The compact free-standing device, available in minimalist black and white, is designed to blend into its surroundings. It will join its brother product, air humidifier Oskar, on the shelves from October.
Oreo Black, Jelly Pink, Blueberry Purple, Applemint Green and Hawaiian Blue may sound like an assortment of lip gloss flavors but are in fact South Korean LG Electronics Inc's new shades for its W30 Color Pop 37 millimeter slim monitors.
Meanwhile Japanese competitor JVC presented its seven millimeter LCD TVs, that unlike clunkier predecessors can be assembled as part of wall units.
French electronics company Thomson aims to simplify control over ever-increasing gadgets by producing a universal remote that steers up to 10 different appliances.
An interactive color LCD display allows five different users to personalize their settings.
As many companies highlight the interconnectivity of their devices, Bavarian company Hama showcased its prototype of an HDMI transmitter that sends a signal through cables in the wall to other household appliances.
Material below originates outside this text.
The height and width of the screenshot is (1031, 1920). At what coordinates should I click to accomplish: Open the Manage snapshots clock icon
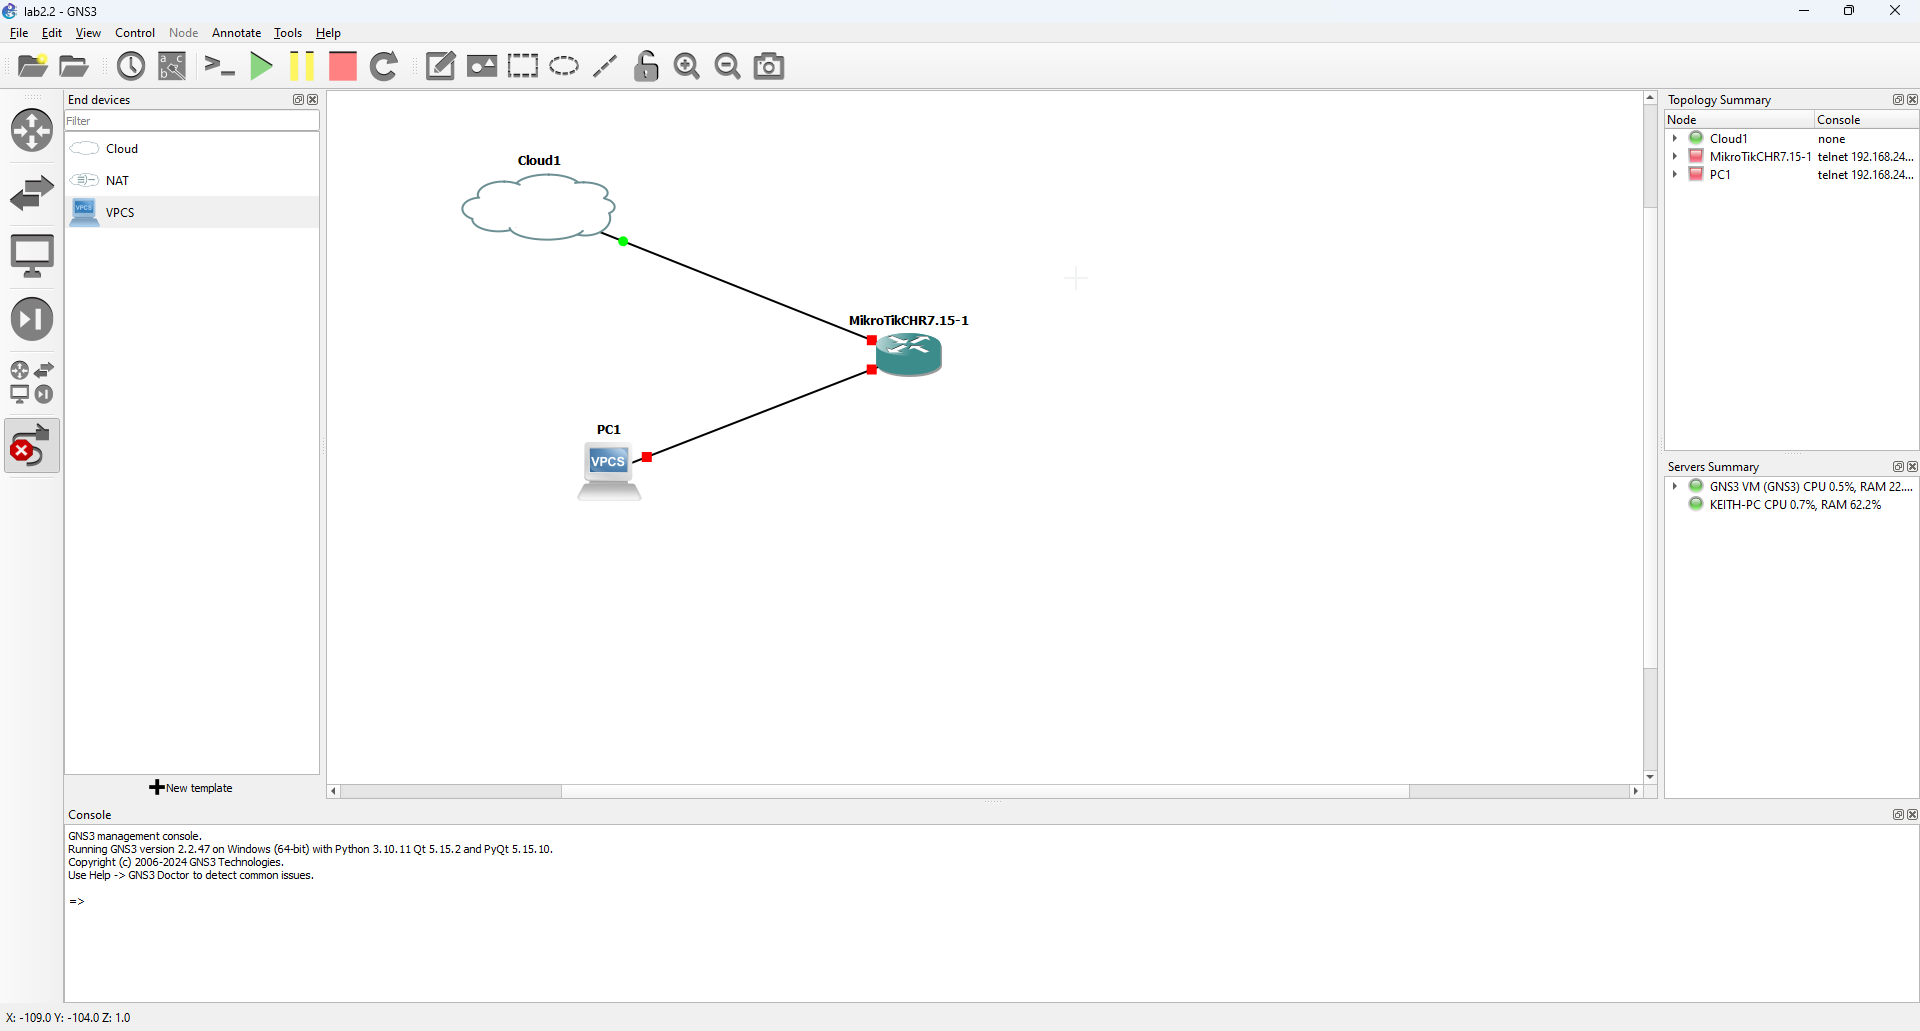click(131, 66)
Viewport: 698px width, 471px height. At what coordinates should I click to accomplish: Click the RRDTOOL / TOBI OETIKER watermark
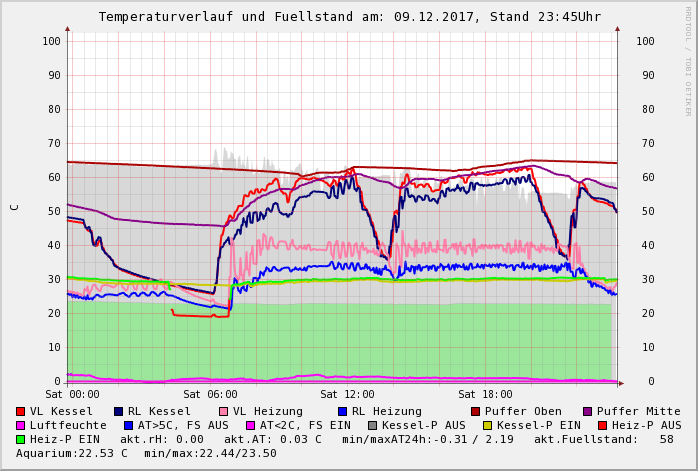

The prototype that simplifies the connection of Internet devices, such as laptops and mobiles, to the TV screen, is in its final stages of development and is likely to be launched at the CeBIT telecommunications trade fair in 2010.
Not only does it eliminate the need for a long cable but it means the HDMI signal can be transmitted over greater distances than ever before, said Karl Schaber, Hama's product advisor at IFA -- the world's oldest consumer electronics trade fair.
Hama also presented its weatherproof Solio Solar Charger, a durable solar-celled device that stores power from the sun and socket. A carabineer clips the device onto rucksacks for charging mobile phones on the move. It's priced at 79 euros.
The IFA consumer electronics fair opens its doors to the public on Friday and runs until September 9.